--- START ---

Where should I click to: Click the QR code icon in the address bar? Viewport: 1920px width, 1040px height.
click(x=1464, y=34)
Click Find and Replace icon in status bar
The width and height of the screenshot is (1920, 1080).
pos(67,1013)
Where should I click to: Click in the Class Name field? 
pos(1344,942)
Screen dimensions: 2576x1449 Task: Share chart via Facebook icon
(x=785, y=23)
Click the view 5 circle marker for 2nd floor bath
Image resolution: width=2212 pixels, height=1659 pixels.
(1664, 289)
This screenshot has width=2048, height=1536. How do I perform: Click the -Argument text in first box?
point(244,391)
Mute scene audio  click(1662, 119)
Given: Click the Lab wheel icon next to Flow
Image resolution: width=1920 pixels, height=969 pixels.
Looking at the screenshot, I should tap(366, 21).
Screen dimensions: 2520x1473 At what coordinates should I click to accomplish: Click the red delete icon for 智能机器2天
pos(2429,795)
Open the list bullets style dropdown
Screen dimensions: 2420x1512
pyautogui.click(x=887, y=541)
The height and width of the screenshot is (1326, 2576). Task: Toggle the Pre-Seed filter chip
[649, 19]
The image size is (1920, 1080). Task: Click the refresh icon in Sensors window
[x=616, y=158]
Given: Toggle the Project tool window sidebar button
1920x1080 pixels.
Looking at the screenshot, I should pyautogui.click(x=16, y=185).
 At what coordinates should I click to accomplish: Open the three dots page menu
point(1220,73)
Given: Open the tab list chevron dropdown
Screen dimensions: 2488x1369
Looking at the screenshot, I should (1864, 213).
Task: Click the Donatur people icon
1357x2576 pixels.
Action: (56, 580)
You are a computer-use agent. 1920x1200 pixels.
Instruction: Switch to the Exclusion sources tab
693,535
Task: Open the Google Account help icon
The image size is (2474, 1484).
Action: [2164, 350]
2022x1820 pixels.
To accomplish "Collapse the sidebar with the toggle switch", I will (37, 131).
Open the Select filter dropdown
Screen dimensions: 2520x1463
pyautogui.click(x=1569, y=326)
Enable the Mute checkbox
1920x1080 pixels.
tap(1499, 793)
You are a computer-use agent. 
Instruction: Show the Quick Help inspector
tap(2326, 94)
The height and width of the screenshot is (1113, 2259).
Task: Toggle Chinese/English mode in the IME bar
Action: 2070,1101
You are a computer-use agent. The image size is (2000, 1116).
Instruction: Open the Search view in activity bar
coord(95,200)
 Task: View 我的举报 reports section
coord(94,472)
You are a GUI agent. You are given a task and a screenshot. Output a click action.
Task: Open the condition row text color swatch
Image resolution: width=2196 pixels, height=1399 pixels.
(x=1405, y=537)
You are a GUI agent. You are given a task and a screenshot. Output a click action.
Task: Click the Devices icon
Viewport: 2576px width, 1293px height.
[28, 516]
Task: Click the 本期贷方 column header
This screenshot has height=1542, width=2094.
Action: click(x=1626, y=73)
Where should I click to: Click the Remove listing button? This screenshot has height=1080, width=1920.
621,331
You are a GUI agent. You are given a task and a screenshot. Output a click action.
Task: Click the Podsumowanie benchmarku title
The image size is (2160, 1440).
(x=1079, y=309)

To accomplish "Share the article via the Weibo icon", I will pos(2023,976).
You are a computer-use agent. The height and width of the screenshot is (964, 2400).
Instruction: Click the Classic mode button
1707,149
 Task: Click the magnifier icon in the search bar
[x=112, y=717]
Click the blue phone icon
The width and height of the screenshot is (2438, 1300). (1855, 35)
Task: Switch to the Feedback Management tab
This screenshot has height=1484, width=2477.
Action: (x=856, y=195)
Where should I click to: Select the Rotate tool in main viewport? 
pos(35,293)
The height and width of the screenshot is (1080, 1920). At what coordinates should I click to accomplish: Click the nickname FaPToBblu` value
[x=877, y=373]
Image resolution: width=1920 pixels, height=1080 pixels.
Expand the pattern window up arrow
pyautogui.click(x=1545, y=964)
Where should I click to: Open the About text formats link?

--- END ---

#### Your instructions:
Copy every line of the entries in which "Mute" can be found.

#### Task response:
Mute scene audio  click(1662, 119)
Enable the Mute checkbox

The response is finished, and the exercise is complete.